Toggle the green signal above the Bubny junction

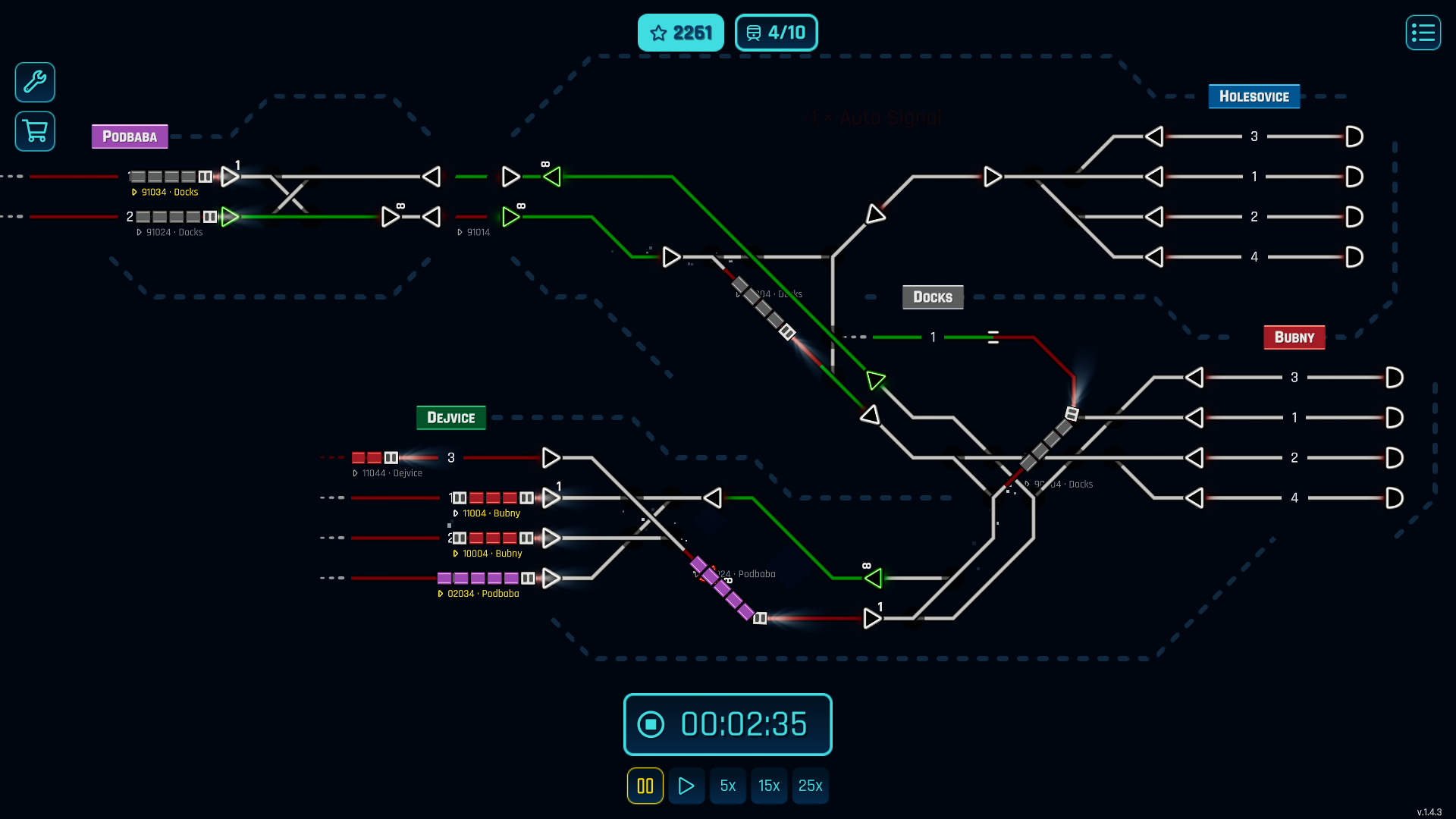point(876,380)
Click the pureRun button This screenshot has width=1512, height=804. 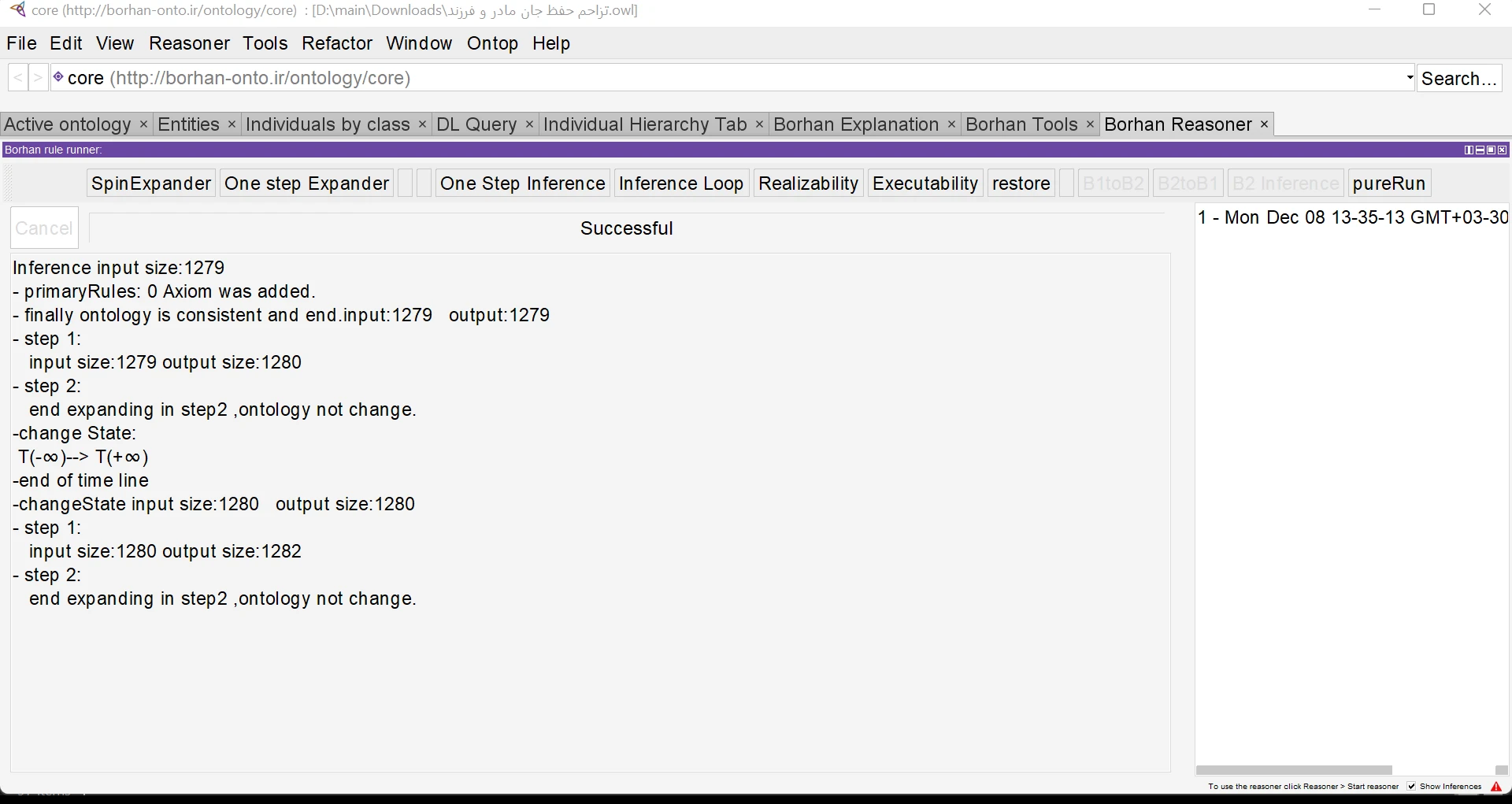click(1388, 183)
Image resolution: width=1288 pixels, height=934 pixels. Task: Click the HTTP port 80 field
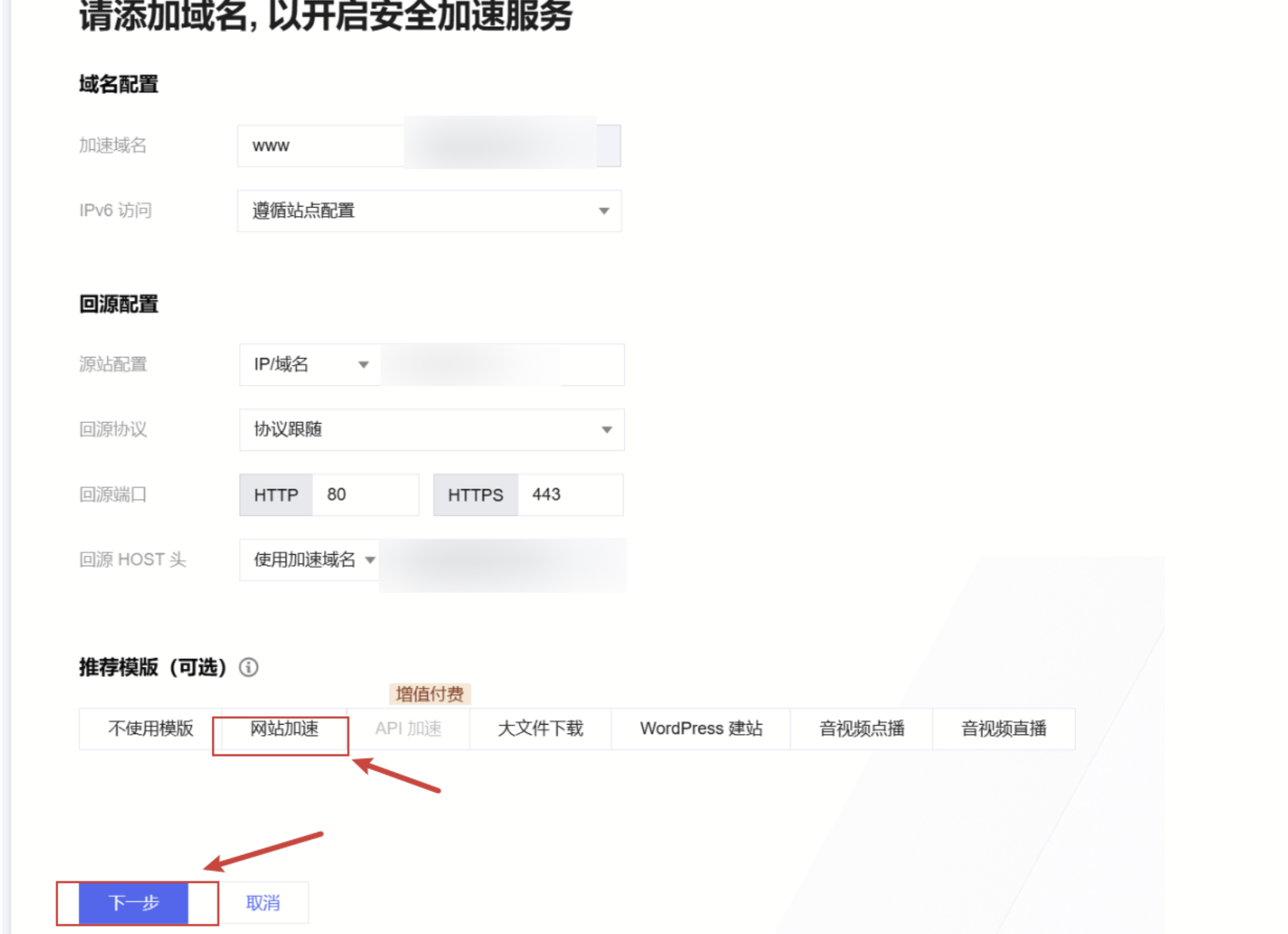(x=365, y=495)
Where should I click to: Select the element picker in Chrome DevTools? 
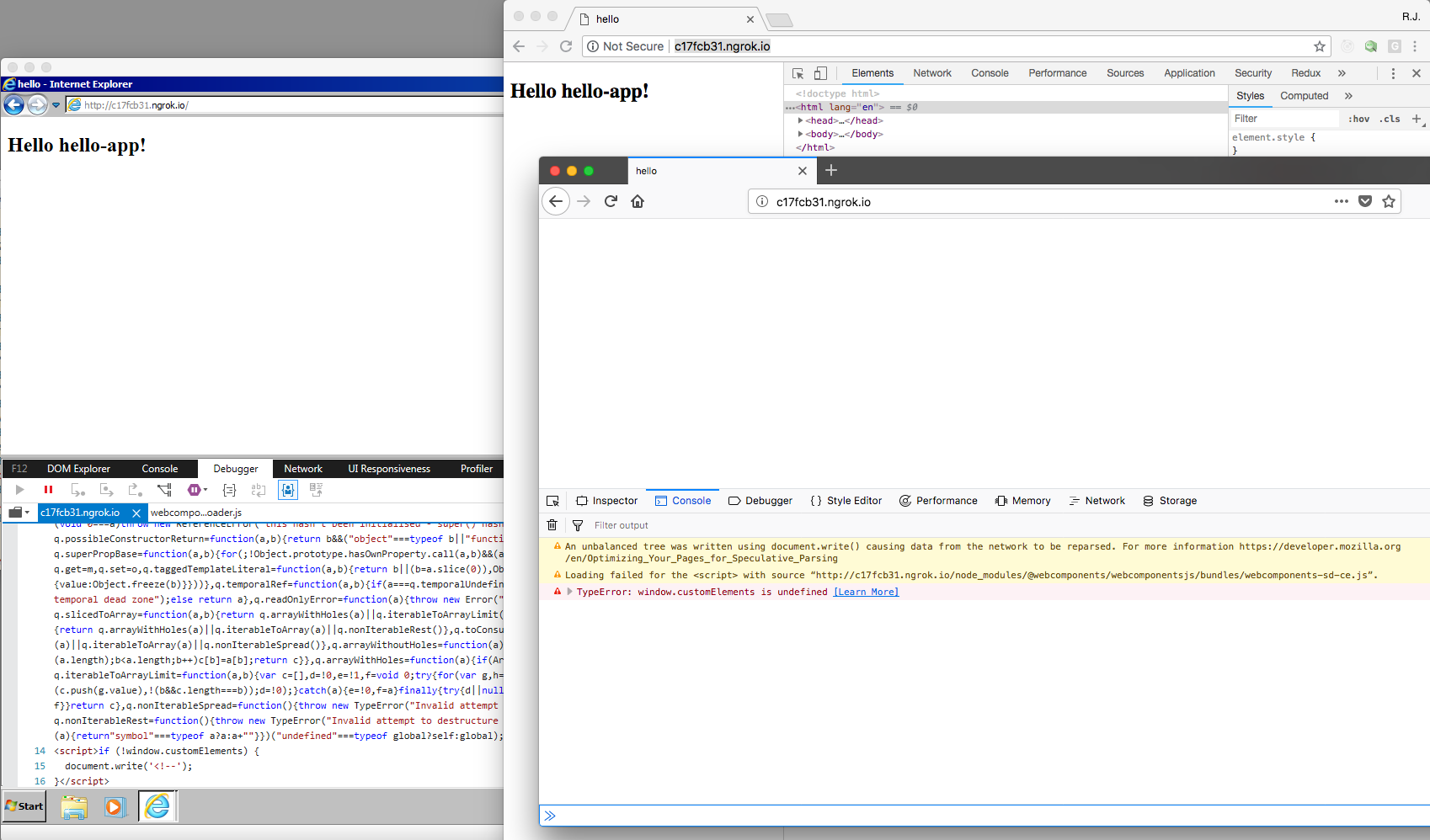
::::::::
§ **Your objective**
Each line from the one containing "Image resolution: width=1288" down to the final line of the records above must be reproduced exactly; no pictures go into the copy.

§ **Reply**
Image resolution: width=1288 pixels, height=934 pixels. Task: Click the HTTP port 80 field
(x=365, y=495)
Where should I click to: Select the element picker in Chrome DevTools? 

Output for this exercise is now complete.